Au second bal, quelques indiscrétions désignèrent le nom de la princesse Marie. Ce fut ainsi que son talent si remarquable pour la sculpture fut révélé. Il avait été tenu caché jusque-là dans le fond de son atelier, et monsieur le duc d’Orléans n’avait obtenu qu’à grand’peine la permission de faire mouler ce groupe.

Elle travaillait, dans le même temps, un magnifique surtout que monsieur le duc d’Orléans fait faire dans le style de la Renaissance et qui peut rivaliser avec les plus beaux ouvrages de Benvenuto Cellini.

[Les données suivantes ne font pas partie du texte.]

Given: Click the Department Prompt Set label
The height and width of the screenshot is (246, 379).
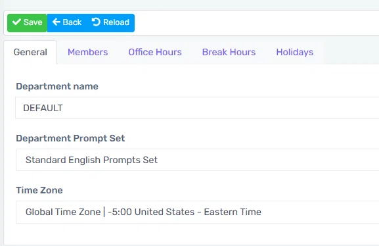Looking at the screenshot, I should pos(70,139).
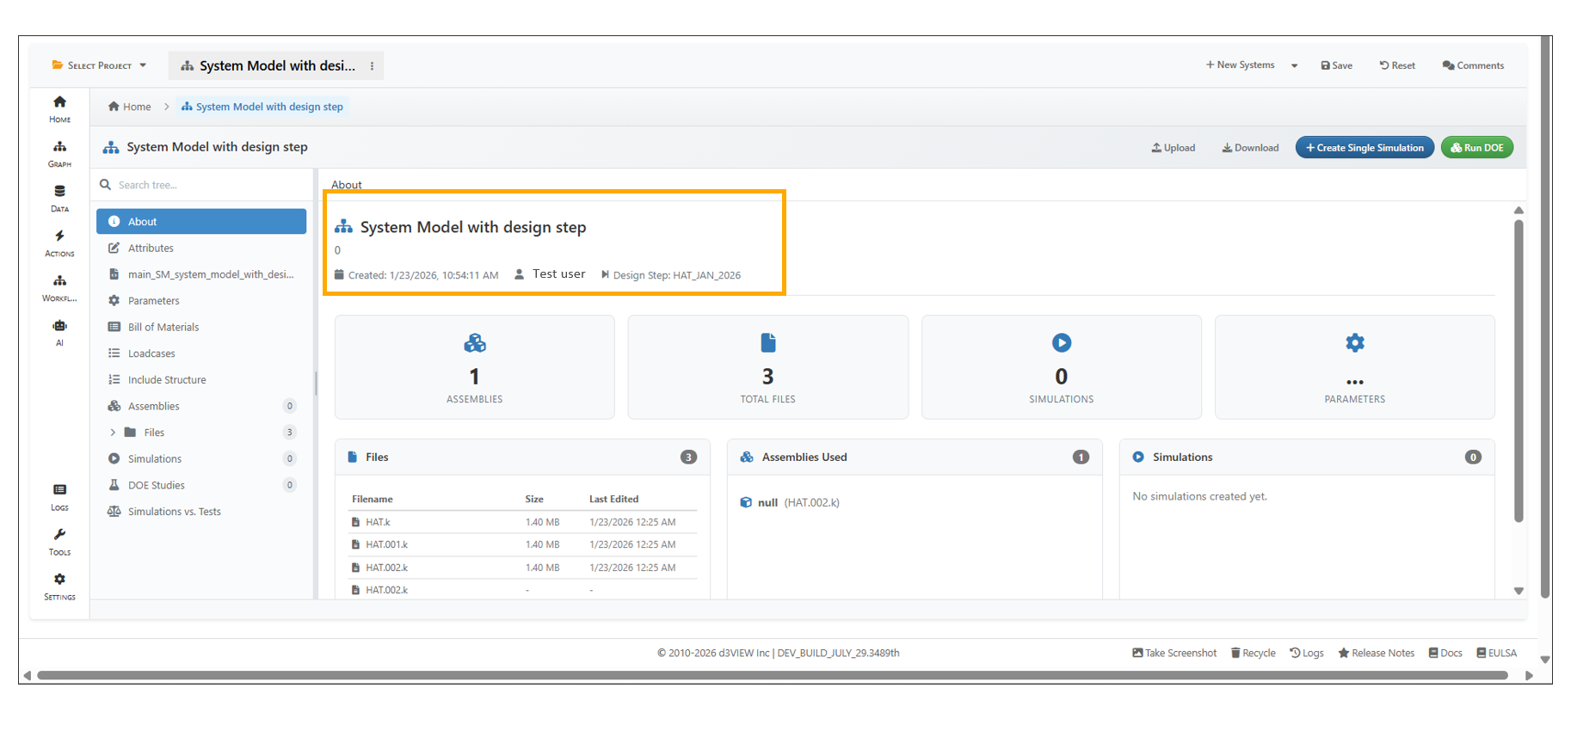
Task: Expand the New Systems dropdown arrow
Action: tap(1294, 65)
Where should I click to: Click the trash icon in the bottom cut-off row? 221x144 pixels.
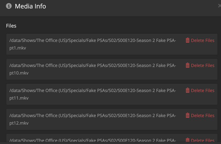[187, 140]
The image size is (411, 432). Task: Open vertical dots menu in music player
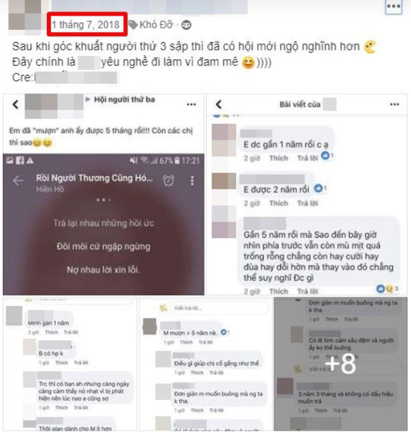(x=193, y=180)
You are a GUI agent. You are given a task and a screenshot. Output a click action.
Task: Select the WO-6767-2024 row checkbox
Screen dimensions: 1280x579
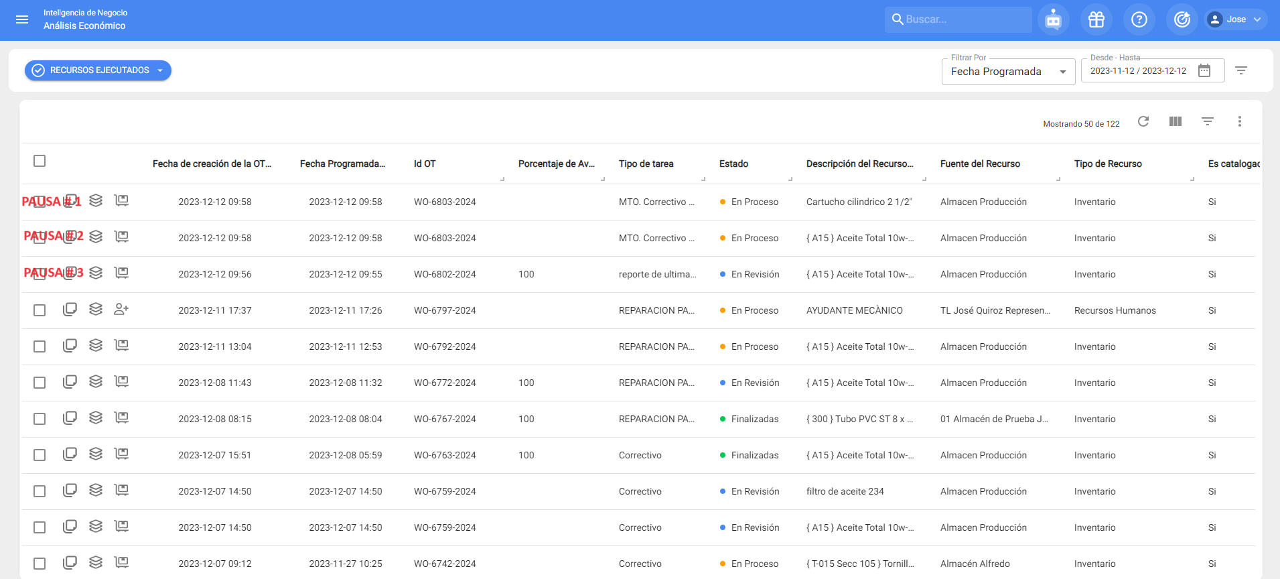click(x=40, y=419)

Ne s’en tenant pas à un seul genre, la princesse Marie composa des dessins de vitraux, dont on voit un échantillon dans la chapelle de Saint-Saturnin, à Fontainebleau. Elle en avait déjà fait exécuter pour son cabinet et pour un pavillon gothique du château de Laeken. Mais son portefeuille en était encore riche, lorsqu’il fut consumé par un incendie dont je parlerai plus tard.

Je ne sais pas précisément à quelle époque le Roi lui commanda la statue de Jeanne d’Arc pour Versailles. Le secret en fut gardé, même pour l’intimité, et la statue était placée avant que personne ne se doutât de son existence. Je ne crois pas qu’il y eût de flatterie dans l’admiration générale qu’elle excita, lorsqu’elle fut livrée aux yeux du public, à l’ouverture du palais de Versailles. On ne flatte guère les femmes au temps où nous vivons, et point du tout les princesses.